— Begin —

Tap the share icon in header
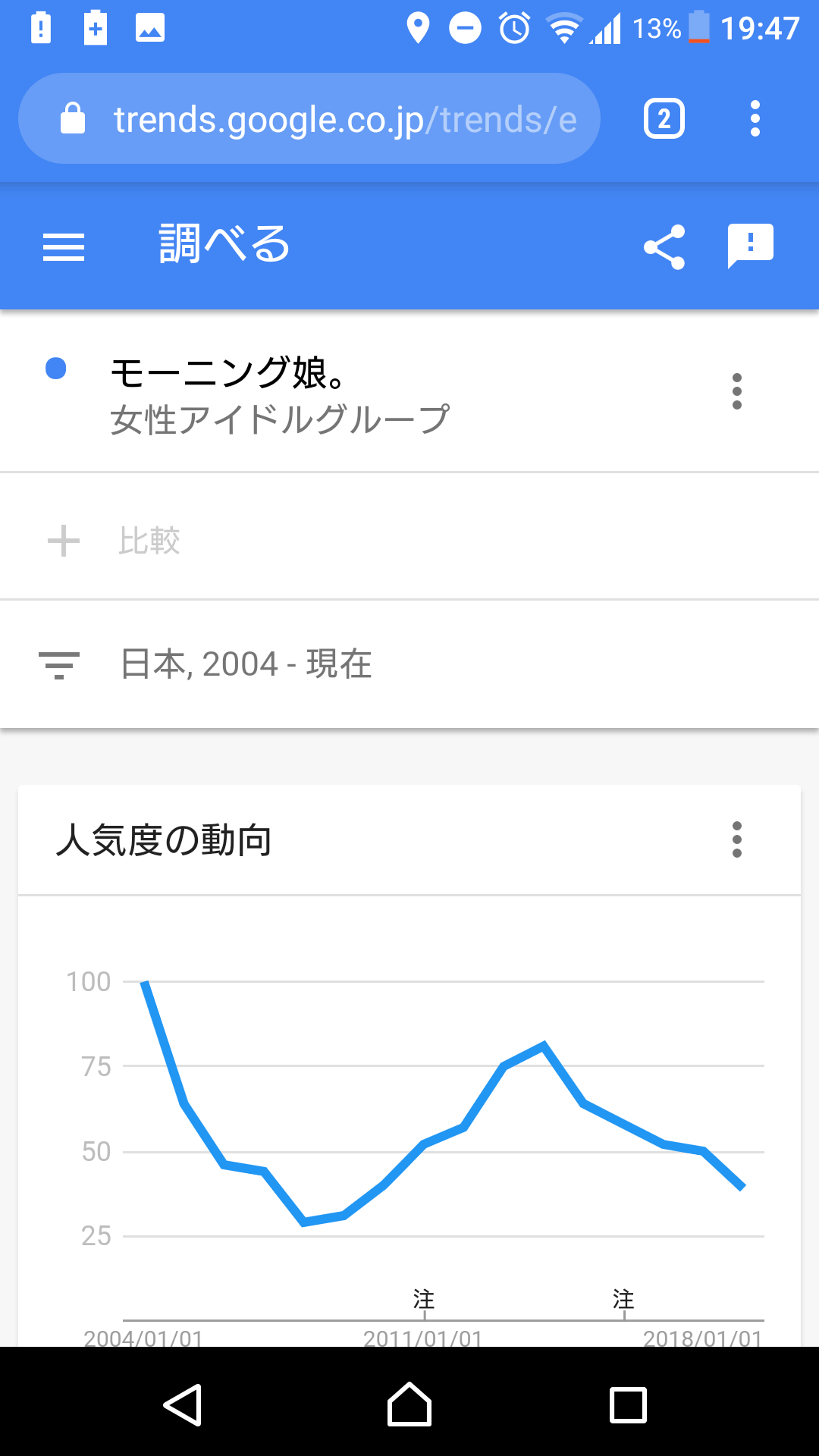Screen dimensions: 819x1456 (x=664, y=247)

— End —
— Begin —

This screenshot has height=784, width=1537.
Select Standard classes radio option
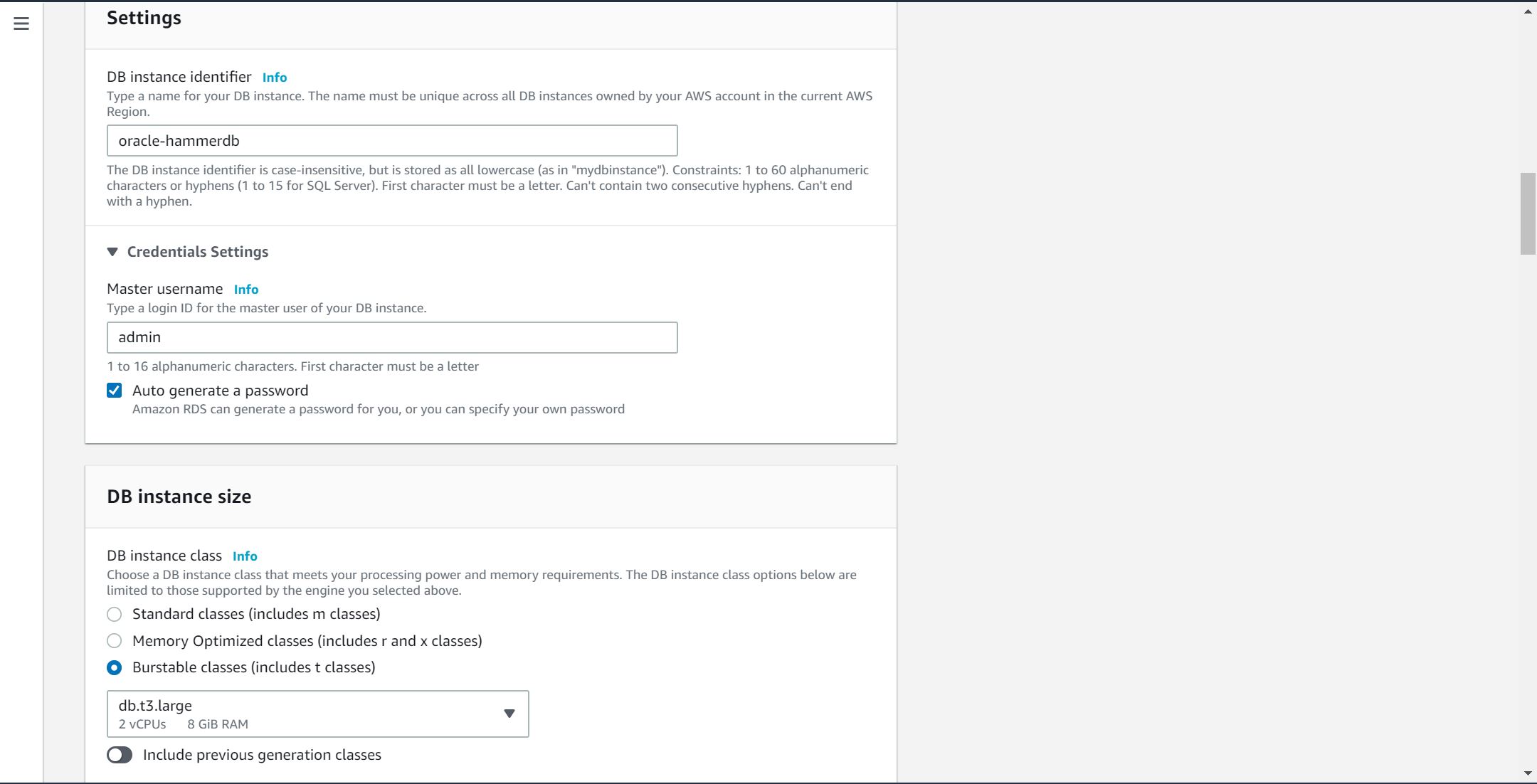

— End —
— Begin —

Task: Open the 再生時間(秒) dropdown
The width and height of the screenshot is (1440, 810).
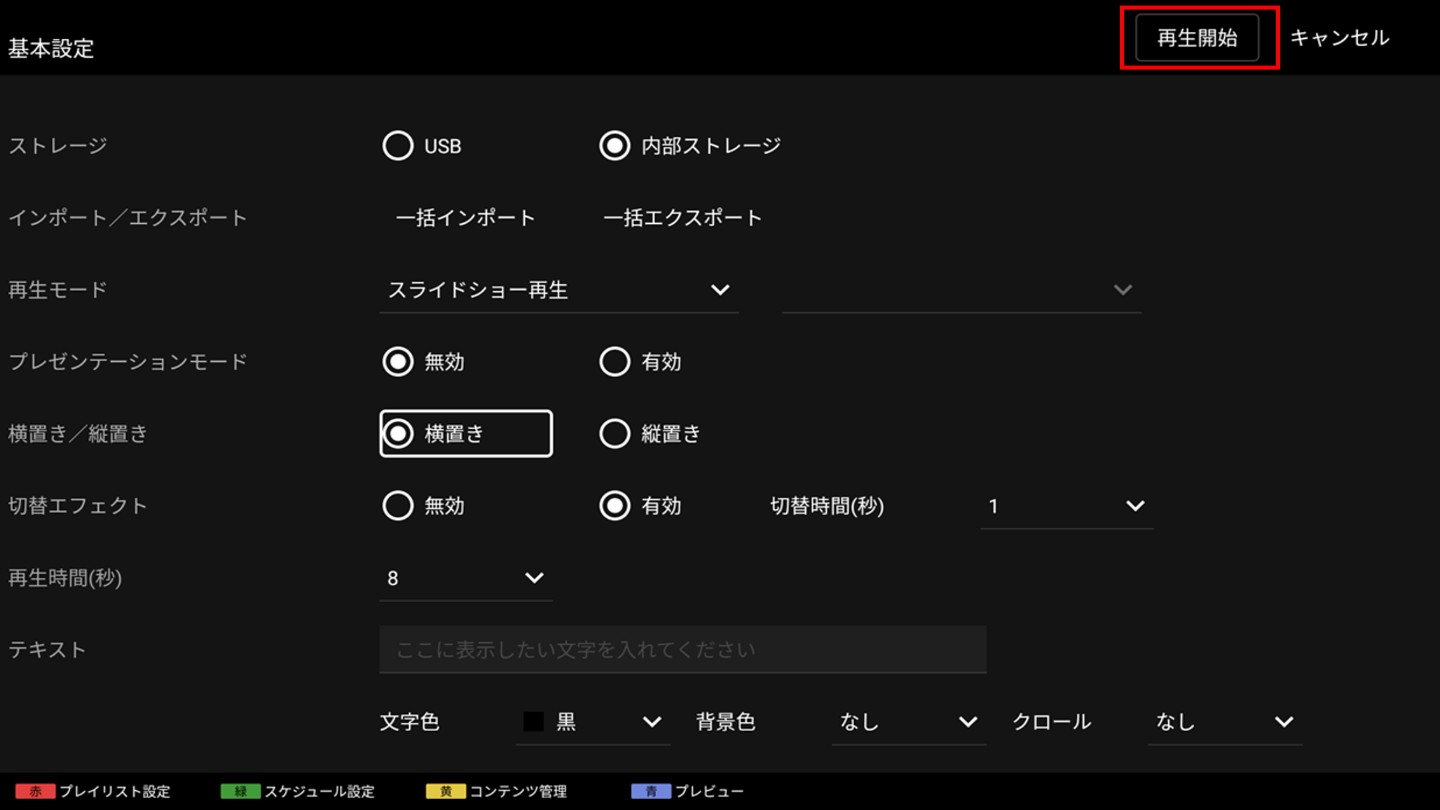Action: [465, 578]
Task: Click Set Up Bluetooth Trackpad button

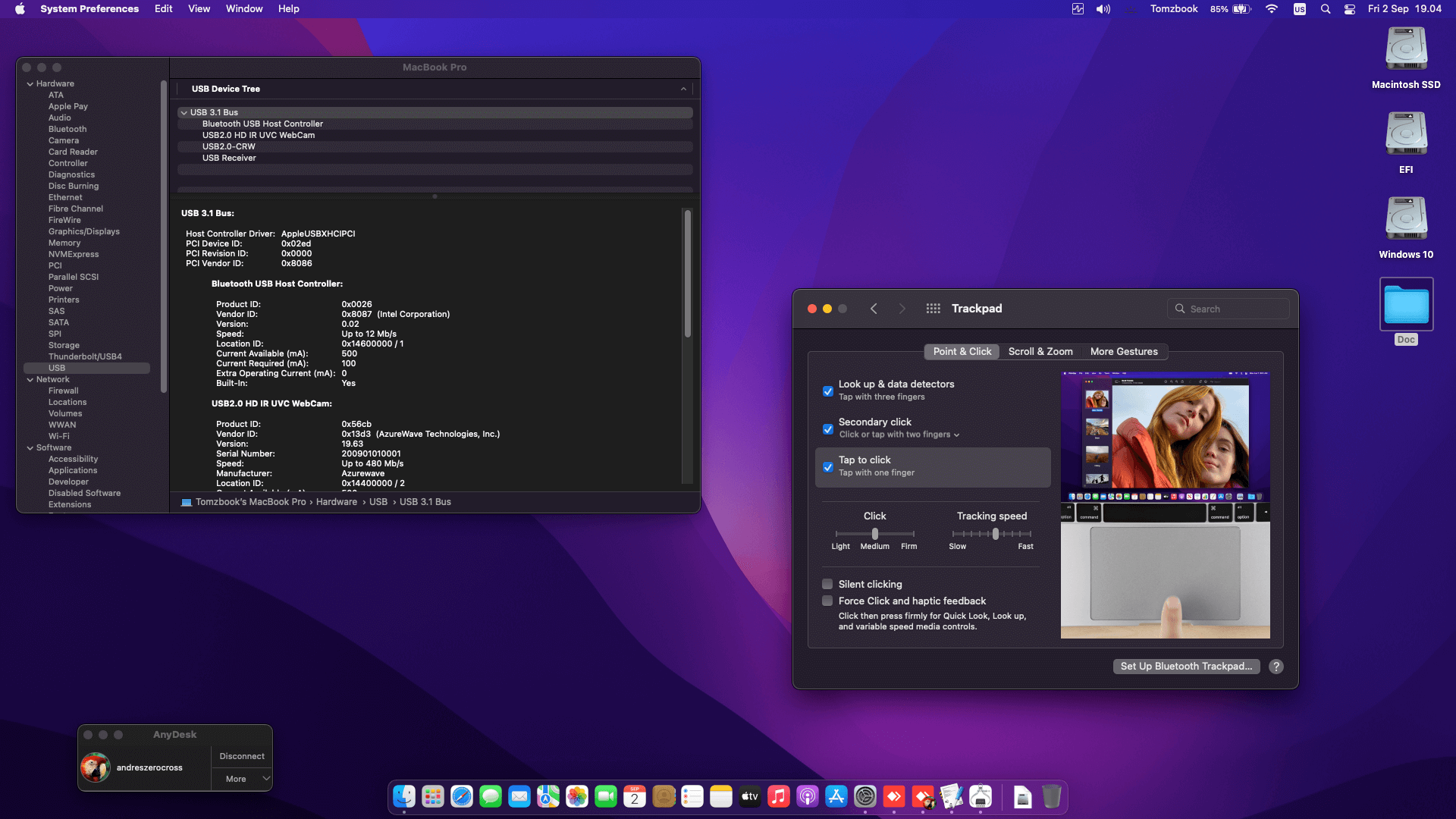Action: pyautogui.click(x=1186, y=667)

— End —

Directive: Arrange the data from the line containing "Task: Open the 再生時間(秒) dropdown" through the line containing "Action: pyautogui.click(x=1186, y=667)" as a numbered list, omitting any blank lines and including only that stretch. The pictures should not appear in the answer.

The solution:
1. Task: Open the 再生時間(秒) dropdown
2. The width and height of the screenshot is (1440, 810).
3. Action: [465, 578]
4. Task: Click Set Up Bluetooth Trackpad button
5. Action: pyautogui.click(x=1186, y=667)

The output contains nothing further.